Archéologie de l'esclavage
Les cimetières, nouveaux champs de recherche mémoriel
Vendredi dernier, au musée du Quai Branly, a eu lieu le colloque d’archéologie de l’esclavage colonial. Une vingtaine de chercheur venus du monde entier et des outremers ont échangé leur point de vue sur les résultats de leurs fouilles dans les cimetières d’esclaves. Le colloque était organisé par l’institut national de recherches archéologique (INRAP), le comité pour l’histoire et la mémoire de l’esclavage, le ministère de la Culture et de la Communication, et a duré du mercredi 9 au vendredi 11. Le dernier jour a été consacré aux recherches archéologiques dans les cimetières d’esclaves des deux départements, Guadeloupe et Guyane.

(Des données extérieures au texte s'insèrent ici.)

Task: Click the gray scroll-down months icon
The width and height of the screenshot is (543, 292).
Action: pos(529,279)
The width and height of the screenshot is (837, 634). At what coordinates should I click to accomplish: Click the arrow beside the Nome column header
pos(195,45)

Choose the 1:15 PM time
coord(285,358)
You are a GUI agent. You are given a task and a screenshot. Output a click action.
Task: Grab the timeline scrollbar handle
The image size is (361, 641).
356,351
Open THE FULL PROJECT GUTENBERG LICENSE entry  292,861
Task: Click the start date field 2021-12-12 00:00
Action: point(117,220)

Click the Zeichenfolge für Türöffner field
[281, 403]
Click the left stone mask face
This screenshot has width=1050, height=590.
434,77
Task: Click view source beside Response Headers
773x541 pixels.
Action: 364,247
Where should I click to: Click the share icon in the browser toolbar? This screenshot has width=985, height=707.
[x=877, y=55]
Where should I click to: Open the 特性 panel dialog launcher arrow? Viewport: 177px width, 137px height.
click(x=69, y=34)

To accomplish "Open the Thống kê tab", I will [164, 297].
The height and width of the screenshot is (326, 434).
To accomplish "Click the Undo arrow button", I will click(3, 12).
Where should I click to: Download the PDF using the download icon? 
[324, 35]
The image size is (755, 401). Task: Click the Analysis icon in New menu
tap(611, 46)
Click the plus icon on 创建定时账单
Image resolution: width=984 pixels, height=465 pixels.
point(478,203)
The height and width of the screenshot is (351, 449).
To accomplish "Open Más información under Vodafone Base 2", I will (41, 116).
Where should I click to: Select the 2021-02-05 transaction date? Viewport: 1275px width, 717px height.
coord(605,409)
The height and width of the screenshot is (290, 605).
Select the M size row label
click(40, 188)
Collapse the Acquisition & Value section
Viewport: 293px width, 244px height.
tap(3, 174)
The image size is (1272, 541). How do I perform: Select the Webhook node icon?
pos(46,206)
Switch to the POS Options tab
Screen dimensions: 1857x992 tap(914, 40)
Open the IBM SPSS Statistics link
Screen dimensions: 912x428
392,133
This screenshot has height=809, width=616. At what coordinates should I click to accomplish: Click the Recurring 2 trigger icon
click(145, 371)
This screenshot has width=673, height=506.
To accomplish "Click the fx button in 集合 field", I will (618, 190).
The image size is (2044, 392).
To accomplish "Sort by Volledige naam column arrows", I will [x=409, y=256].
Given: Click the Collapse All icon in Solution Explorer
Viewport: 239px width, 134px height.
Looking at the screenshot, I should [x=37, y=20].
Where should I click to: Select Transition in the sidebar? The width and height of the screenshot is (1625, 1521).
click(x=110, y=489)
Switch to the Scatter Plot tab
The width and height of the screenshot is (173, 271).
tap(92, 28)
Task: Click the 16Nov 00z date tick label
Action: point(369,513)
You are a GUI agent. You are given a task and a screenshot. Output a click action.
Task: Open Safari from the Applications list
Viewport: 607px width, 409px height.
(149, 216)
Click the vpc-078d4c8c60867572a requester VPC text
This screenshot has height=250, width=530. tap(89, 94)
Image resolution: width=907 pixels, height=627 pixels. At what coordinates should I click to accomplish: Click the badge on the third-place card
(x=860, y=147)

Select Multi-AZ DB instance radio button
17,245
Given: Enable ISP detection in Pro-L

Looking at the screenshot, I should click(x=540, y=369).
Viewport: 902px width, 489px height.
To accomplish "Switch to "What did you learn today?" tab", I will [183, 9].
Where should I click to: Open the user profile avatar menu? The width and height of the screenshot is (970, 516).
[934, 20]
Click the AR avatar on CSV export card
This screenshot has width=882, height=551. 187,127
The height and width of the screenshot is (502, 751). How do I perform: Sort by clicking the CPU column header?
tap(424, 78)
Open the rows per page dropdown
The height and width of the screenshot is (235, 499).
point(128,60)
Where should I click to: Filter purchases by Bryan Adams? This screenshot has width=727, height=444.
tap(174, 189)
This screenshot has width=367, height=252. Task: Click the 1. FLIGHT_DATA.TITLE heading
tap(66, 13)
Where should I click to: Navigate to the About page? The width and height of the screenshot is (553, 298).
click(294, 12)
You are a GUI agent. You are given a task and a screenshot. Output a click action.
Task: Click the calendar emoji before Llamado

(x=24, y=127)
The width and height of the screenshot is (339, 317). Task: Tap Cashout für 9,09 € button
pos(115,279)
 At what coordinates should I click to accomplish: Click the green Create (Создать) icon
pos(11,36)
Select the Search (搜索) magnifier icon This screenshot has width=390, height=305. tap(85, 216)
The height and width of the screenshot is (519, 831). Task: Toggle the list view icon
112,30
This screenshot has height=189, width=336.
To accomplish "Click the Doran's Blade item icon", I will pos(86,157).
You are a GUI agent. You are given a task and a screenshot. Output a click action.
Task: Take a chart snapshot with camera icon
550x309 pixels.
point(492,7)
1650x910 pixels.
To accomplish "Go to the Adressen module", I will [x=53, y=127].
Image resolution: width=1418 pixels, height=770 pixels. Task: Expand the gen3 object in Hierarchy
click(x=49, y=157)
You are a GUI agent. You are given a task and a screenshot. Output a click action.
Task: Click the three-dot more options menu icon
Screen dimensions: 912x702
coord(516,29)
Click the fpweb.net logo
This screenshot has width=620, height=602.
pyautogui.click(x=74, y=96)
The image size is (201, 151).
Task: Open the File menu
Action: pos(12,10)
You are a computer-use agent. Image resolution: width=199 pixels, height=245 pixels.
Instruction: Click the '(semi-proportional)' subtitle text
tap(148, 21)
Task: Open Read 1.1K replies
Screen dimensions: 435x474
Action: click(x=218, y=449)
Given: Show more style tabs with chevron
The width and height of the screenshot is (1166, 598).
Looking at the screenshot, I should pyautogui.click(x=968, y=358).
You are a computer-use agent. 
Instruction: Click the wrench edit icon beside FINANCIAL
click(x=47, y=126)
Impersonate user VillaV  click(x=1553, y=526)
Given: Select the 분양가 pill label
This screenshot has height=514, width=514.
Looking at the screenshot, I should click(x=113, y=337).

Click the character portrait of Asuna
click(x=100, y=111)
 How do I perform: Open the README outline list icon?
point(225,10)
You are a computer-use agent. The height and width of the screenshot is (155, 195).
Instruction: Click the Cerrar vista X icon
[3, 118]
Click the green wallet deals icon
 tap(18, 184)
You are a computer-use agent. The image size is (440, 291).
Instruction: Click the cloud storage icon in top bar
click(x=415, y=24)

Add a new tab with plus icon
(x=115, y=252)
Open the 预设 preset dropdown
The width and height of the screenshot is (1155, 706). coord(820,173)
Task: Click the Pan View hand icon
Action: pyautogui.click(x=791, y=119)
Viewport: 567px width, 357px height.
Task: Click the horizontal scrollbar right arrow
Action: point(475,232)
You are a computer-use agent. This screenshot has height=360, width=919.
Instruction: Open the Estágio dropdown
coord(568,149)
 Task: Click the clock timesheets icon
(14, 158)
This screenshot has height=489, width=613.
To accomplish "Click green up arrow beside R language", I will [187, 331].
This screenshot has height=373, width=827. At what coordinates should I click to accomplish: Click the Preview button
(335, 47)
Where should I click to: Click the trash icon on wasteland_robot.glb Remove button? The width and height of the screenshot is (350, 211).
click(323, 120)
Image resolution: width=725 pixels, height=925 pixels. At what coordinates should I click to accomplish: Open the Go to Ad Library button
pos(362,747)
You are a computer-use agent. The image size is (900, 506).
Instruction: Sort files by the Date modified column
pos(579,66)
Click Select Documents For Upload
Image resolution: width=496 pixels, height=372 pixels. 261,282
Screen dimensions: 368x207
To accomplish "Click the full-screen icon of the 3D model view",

Le développement de l’archéologie funéraire de l’esclave colonial dans les régions d’outre mer reste très marginale. Pourtant les premiers résultats apportent des éléments très intéressants sur les conditions de vie des ces hommes et femmes. L’étude des cimetières en Guadeloupe et en Guyane donne des informations importantes sur les conditions d’inhumation des esclaves et sur leurs pathologies. « Ces cimetières restent un champ d’investigation privilégié pour les chercheurs ainsi que les jardins de grandes maisons de maître », indique Thomas Romon, chercheur en Guadeloupe.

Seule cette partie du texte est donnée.